- **Available data**:
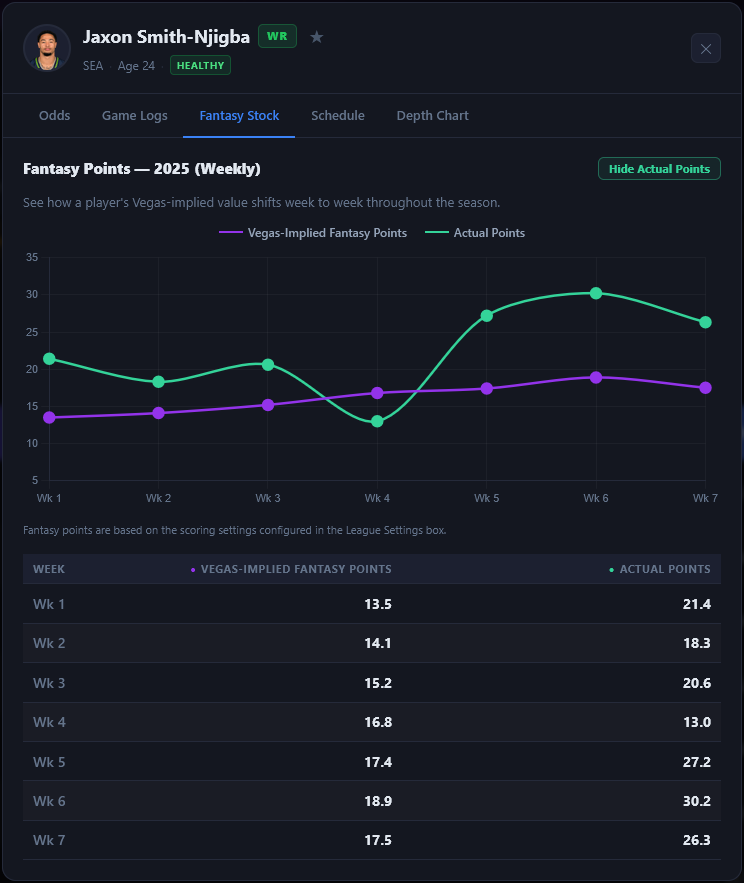Open the Game Logs tab

tap(135, 115)
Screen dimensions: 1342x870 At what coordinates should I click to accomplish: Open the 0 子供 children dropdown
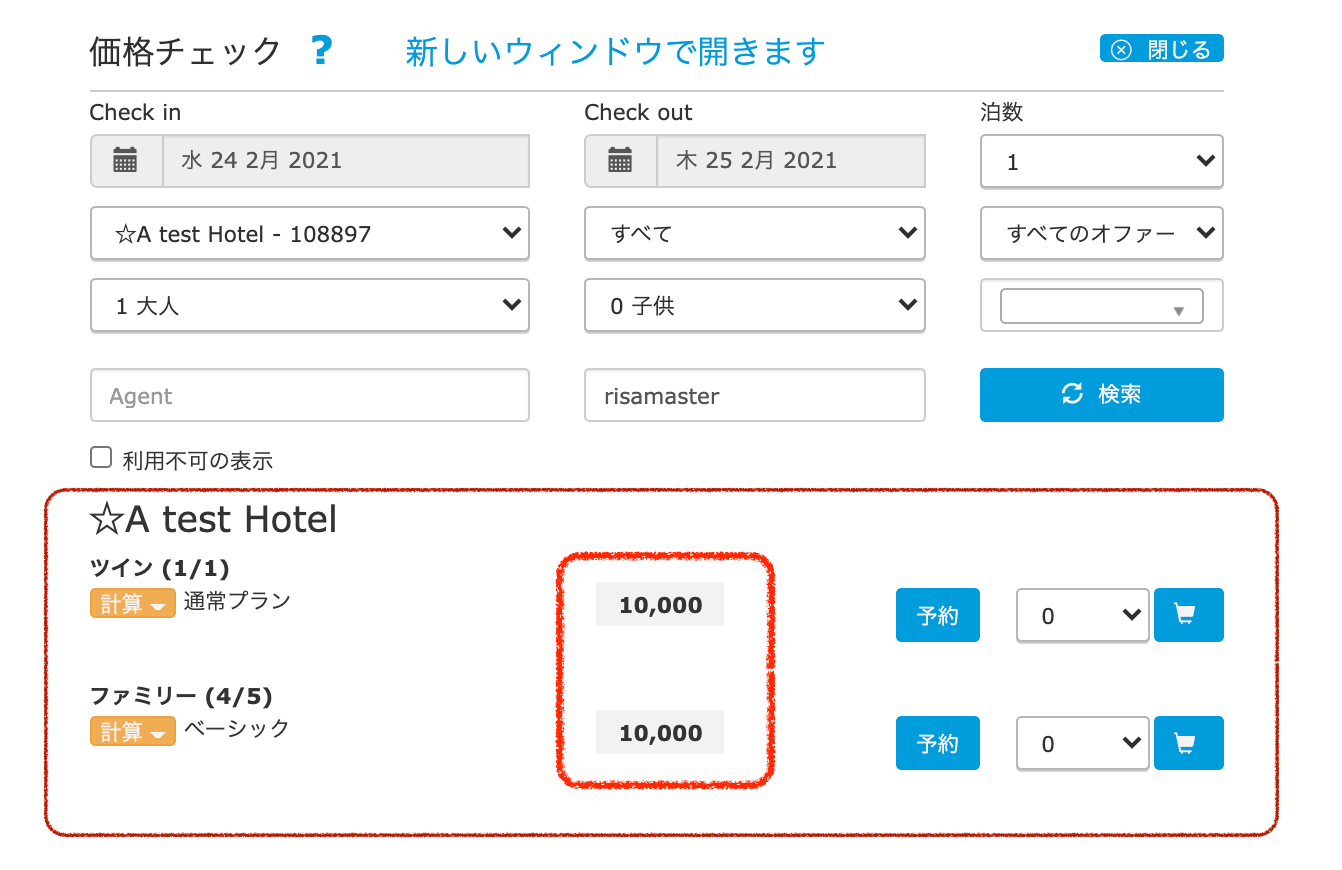click(x=754, y=306)
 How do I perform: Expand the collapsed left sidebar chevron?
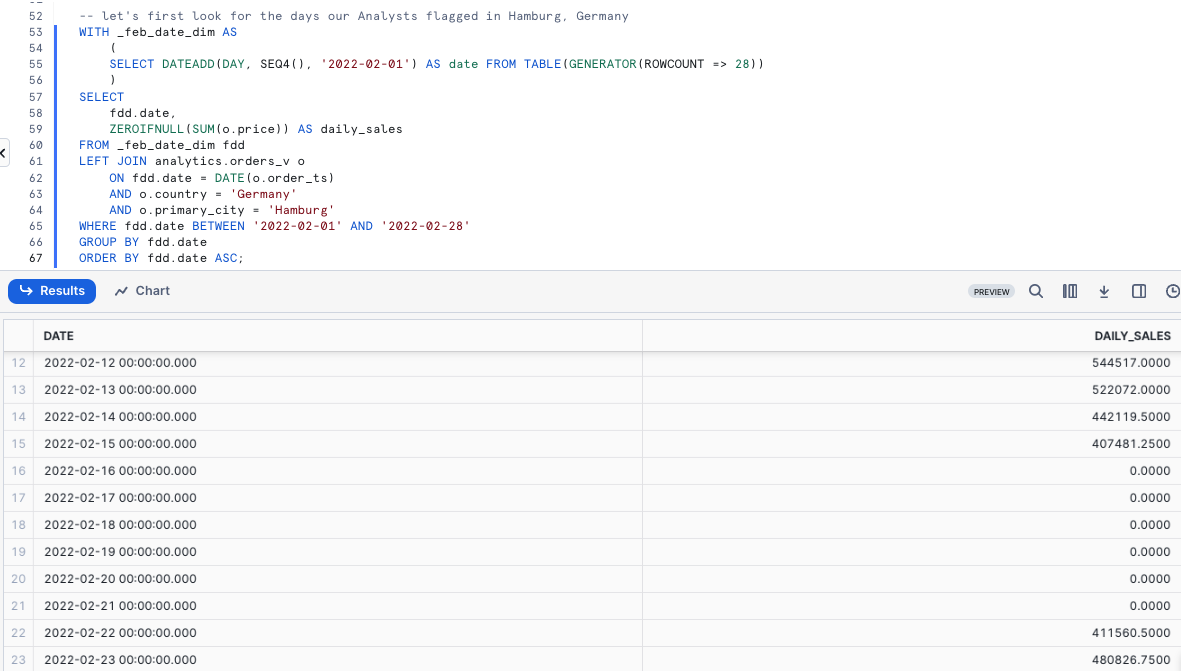(3, 154)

- **Instructions for the task**:
Copy exactly, with no pictures, the lines from the line containing "Screen dimensions: 1342x870" through the last line of the records above.

- **Solution for this problem**:
Screen dimensions: 1342x870 At what coordinates should I click to accomplish: Open the 0 子供 children dropdown
click(x=754, y=306)
 How do I perform: Expand the collapsed left sidebar chevron?
(3, 154)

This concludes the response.